Washington’s effort to extradite Assange may spoil the image of the Biden administration, according to John Pilger, a veteran investigative journalist and filmmaker from Australia.
“If the US goes ahead with an appeal, President Biden’s Department of Justice will find itself with a Trump legacy it may not welcome”, Pilger says. “The judge has ruled on the threat the US penal system poses to a man who has been through Julian’s ordeal, described by Nils Melzer, the UN Rapporteur, as torture: as ‘a decade of persecution and unjust suffering’. An appeal would focus on the dark, almost medievalist side to the US in which prisoners are lost forever in hellholes, such as the one Julian would end up in, in Colorado. They call this ‘special administrative measures’; it is the euphemism of everything [UN Special Rapporteur on Torture] Nils Melzer has described, and more. Would Biden want that aired in Britain’s High Court, perhaps its Supreme Court, and the media campaign it would attract?”
Assange’s supporters need to exert pressure on the US not to appeal the British judge’s decision, according to Hudak: “This fight does continue until Assange is free”, he says. “We must continue to cover the case and defend Assange. The court has been adjourned until this Wednesday morning 6 January where a bail hearing will take place at Westminster Magistrates’ Court. I hope the judge will grant him bail”.
WikiLeaks' Kristinn Hrafnsson: 'It is a win for Julian Assange – but it is not a win for journalism. The US government should drop their appeal and let Julian go free. #AssangeCase pic.twitter.com/1b1J2qQQAf
— WikiLeaks (@wikileaks) January 4, 2021
Tatchell does not share the activists’ optimism suggesting that “in all probability, the court will deny Assange bail while he awaits the outcome of the US appeal”. Still that won’t be fair as the WikiLeaks founder has already spent many months in prison and “any further detention is unjustified”, according to him.
‘Trump Can End Assange’s Nightmare Right Now’
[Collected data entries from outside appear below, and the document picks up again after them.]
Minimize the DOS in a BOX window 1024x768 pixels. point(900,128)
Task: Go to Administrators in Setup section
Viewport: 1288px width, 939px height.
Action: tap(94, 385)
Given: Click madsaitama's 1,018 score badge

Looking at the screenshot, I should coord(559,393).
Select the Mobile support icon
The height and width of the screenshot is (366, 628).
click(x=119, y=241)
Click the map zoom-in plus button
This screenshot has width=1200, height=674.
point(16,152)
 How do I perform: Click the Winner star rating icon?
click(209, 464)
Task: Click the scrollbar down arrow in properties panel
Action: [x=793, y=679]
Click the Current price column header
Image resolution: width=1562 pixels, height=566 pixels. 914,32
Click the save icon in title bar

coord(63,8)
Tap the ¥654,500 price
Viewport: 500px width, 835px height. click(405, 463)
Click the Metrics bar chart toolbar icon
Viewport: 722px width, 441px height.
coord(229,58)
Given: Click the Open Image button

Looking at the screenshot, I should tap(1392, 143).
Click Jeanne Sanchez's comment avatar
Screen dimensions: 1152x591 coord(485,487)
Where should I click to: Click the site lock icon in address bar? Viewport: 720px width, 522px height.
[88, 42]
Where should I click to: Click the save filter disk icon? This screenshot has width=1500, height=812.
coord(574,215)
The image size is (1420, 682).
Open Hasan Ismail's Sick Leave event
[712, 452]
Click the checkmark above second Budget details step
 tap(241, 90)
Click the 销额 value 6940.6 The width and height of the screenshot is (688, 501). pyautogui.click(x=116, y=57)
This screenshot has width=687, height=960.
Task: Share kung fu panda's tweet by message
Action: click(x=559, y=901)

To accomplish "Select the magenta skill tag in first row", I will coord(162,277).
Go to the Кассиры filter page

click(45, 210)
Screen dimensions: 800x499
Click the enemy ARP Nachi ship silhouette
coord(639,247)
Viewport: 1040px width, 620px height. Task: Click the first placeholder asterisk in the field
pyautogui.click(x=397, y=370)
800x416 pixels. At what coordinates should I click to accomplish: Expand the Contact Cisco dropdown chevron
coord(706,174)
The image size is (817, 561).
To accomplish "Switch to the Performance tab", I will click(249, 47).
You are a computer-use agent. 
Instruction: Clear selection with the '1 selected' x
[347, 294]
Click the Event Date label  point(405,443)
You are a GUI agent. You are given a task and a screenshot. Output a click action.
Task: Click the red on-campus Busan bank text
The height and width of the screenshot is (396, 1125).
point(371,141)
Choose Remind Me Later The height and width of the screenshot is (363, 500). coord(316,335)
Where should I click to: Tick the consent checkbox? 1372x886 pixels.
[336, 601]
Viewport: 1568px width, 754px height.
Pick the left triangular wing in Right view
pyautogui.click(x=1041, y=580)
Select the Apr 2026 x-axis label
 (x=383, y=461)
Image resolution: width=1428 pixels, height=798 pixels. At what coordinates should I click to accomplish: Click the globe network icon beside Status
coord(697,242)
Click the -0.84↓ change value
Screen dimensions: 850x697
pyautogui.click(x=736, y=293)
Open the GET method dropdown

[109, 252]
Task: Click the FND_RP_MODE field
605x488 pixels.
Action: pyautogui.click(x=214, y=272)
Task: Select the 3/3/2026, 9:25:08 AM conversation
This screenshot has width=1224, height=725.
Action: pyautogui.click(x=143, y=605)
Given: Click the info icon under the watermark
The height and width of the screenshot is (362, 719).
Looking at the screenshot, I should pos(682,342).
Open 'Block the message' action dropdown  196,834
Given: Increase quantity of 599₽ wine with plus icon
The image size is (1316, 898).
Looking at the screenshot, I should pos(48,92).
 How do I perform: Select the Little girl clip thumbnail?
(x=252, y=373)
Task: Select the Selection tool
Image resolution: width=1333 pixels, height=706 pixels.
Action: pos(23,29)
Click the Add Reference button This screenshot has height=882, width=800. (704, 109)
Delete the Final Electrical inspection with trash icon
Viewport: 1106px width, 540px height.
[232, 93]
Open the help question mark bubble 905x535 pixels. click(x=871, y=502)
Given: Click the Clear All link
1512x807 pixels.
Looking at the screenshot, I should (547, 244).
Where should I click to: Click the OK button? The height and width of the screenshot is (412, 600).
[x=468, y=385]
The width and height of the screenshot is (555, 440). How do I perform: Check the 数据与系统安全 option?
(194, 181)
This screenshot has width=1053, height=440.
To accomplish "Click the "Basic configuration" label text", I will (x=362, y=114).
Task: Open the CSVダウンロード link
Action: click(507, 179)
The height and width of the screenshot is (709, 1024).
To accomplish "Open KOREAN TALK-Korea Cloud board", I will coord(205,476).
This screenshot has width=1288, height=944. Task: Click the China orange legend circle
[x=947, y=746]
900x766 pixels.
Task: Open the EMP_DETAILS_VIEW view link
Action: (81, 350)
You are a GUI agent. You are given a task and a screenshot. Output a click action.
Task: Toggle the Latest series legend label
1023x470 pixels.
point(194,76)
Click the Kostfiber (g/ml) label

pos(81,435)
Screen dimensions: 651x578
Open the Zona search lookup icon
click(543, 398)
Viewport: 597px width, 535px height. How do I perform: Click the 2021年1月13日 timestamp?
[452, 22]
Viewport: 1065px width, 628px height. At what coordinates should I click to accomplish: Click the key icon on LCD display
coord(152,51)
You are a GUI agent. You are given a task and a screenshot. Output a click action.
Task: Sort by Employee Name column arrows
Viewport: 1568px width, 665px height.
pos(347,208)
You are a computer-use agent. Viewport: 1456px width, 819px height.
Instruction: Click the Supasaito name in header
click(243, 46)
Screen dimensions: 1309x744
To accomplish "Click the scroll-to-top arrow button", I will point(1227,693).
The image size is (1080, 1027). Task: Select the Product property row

Julian Assange is precisely the kind of victim that the Geneva Refugee Convention was intended to protect – a journalist who reveals government criminality, stresses retired UN Independent Expert on the Promotion of a Democratic and Equitable International Order Alfred-Maurice de Zayas.
“The UN Working Group on Arbitrary Detention has already held Assange’s detention to be contrary to international law and a violation of Article 9 of the Covenant on Civil and Political Rights”, de Zayas points out. “UN Special Rapporteur on Torture [Nils Melzer] has correctly called the kind of treatment Assange has endured a form of torture. This must have consequences. The UK courts must respect these pronouncements and the jurisprudence of the European Court of Human Rights. I expect the UK courts to release Assange – the sooner the better – a decision to extradite him would of course be appealed to the European Court of Human Rights, which would 100% decide in favour of Assange”.
While the legal battle is still pending, President Donald Trump can end the WikiLeaks founder’s nightmare once and for all “by granting him a pardon”, Hudak believes.
“I hope that the president, who has spoken out repeatedly against the deep state, will honour Assange who has exposed the deep state”, the activist says. “This also includes Edward Snowden. He, too, deserves a pardon”.